◆ **Problemas por resolver**
1. Traduce al inglés esta oración del texto sobre el proceso constituyente: «Ante ese mutismo era previsible la instalación de un diagnóstico adversario.»
2. Duplica literalmente el tramo del texto sobre el proceso constituyente que va desde "Una de las paradojas" hasta "de éxito político).".

◆ **Texto dado**
Una de las paradojas del momento que vivimos es que ese tipo de actitudes e ideas dominantes en la oposición pugnan con los acuerdos que exige la redacción de un nuevo texto constitucional. Un claro ejemplo es el exceso de expectativas que se deposita en el proceso y su obsesión con la “hoja en blanco”, olvidando que se trata de un itinerario reglado, y que en última instancia sí existe una regla por defecto: si el proceso fracasa en alguna de sus etapas, seguirá rigiendo la Constitución actual. Si se desea evitar esto y parir una constitución nacida en democracia, como suele decirse, la izquierda necesariamente deberá volver a valorar los vilipendiados acuerdos (y, entre otras cosas, propiciar una votación final del texto: ahí no hay veto, sino garantía de éxito político).

¿Y la derecha?

Con todo, sería un severo equívoco mirar sólo a la izquierda a la hora de preguntarse por las raíces y desafíos del cronograma constituyente. A fin de cuentas, el acuerdo de noviembre fue adoptado por casi todo el espectro político, y la crisis explotó en el gobierno de Sebastián Piñera. ¿Por qué el oficialismo se allanó a esta salida, pese a su sistemática resistencia a adoptar un enfoque reformista en materia constitucional? Por un lado, porque la crisis dejó —salvo honrosas excepciones— perpleja a la derecha: en los momentos decisivos cundieron el desorden, el silencio y la desorientación. El malestar era difuso pero masivo, no un invento de la izquierda o los intelectuales; el gobierno “sin complejos” ya no tenía ningún sentido, los “tiempos mejores” se mostraron como una irónica ilusión sin correlato con la realidad, y así, suma y sigue. Ante ese mutismo era previsible la instalación de un diagnóstico adversario. Por otro lado, nadie tenía claro qué debía hacerse, pero con el paso de los días y semanas se volvió cada vez más notoria la necesidad de articular un compromiso creíble de cambios significativos; un compromiso que la derecha sencillamente no estaba en condiciones de ofrecer ni de encontrar en la caja de herramientas del piñerismo gobernante (ahí se incuba su intrascendencia actual). Si se quiere, se prefirió entregar la Constitución y no la presidencia de la república. Esa era la magnitud de la disyuntiva, agudizada —paradójicamente— por el errático actuar de La Moneda.

◆ **Datos almacenados**
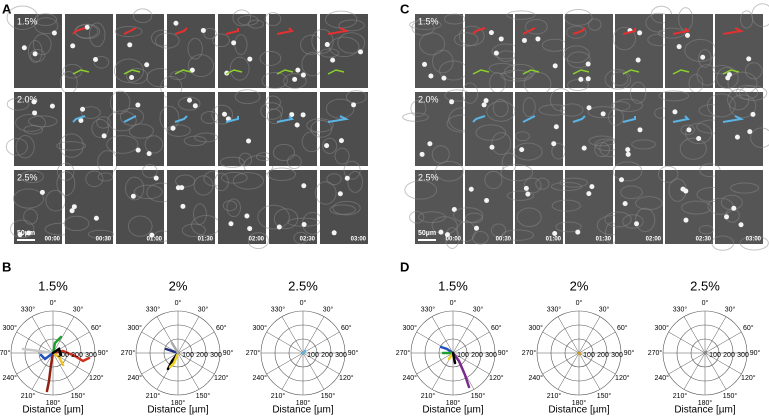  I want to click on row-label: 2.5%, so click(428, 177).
==
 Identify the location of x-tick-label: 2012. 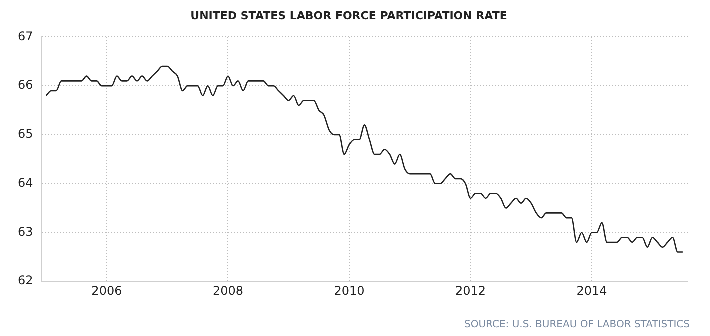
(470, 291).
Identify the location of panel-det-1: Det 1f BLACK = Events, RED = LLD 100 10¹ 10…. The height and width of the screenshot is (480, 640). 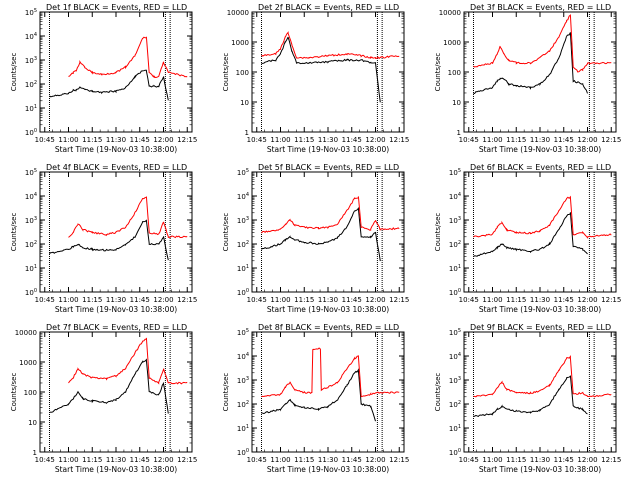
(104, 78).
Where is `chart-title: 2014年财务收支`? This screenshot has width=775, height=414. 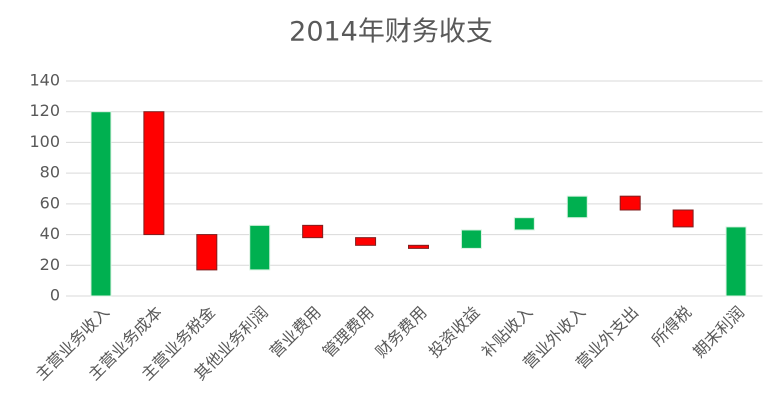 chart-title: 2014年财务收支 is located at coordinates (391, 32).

◆ **Respuestas del ejercicio**
1. Given that silence, the establishment of an adversarial diagnosis was foreseeable.

2.
Una de las paradojas del momento que vivimos es que ese tipo de actitudes e ideas dominantes en la oposición pugnan con los acuerdos que exige la redacción de un nuevo texto constitucional. Un claro ejemplo es el exceso de expectativas que se deposita en el proceso y su obsesión con la “hoja en blanco”, olvidando que se trata de un itinerario reglado, y que en última instancia sí existe una regla por defecto: si el proceso fracasa en alguna de sus etapas, seguirá rigiendo la Constitución actual. Si se desea evitar esto y parir una constitución nacida en democracia, como suele decirse, la izquierda necesariamente deberá volver a valorar los vilipendiados acuerdos (y, entre otras cosas, propiciar una votación final del texto: ahí no hay veto, sino garantía de éxito político).